ЗАДАНИЕ: Пожалуйста, посчитайте строки данных, в которых встречается слово "each". В ответе укажите только число.
── ФРАГМЕНТЫ ДАННЫХ ──
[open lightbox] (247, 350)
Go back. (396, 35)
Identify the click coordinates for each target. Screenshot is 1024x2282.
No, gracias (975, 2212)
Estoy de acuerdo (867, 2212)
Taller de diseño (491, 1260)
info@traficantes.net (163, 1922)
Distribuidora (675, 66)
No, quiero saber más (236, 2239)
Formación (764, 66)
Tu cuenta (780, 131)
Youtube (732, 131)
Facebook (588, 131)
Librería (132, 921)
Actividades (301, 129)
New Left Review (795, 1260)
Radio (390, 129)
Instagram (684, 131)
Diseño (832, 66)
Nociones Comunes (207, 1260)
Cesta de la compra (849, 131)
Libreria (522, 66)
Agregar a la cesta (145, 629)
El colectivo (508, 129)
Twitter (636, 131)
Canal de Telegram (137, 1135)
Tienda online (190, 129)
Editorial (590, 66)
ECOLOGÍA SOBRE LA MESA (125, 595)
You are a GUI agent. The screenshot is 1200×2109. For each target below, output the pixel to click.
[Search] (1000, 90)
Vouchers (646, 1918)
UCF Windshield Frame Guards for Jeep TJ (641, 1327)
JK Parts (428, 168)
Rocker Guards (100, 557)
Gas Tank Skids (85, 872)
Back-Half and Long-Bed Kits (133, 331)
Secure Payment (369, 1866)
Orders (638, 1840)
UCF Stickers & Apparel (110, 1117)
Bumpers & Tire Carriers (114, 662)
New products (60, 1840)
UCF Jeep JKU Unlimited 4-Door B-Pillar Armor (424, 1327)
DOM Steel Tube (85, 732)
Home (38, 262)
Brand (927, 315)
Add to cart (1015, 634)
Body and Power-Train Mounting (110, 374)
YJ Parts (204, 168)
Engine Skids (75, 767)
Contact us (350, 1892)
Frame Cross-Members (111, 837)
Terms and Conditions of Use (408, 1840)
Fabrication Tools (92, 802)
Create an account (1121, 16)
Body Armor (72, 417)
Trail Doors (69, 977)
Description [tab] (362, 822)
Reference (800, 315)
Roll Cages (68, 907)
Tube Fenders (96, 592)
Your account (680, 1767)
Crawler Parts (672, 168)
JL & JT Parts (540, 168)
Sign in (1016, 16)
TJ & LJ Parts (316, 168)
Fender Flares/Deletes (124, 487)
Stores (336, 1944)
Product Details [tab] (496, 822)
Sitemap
───
ОТВЕТ: 2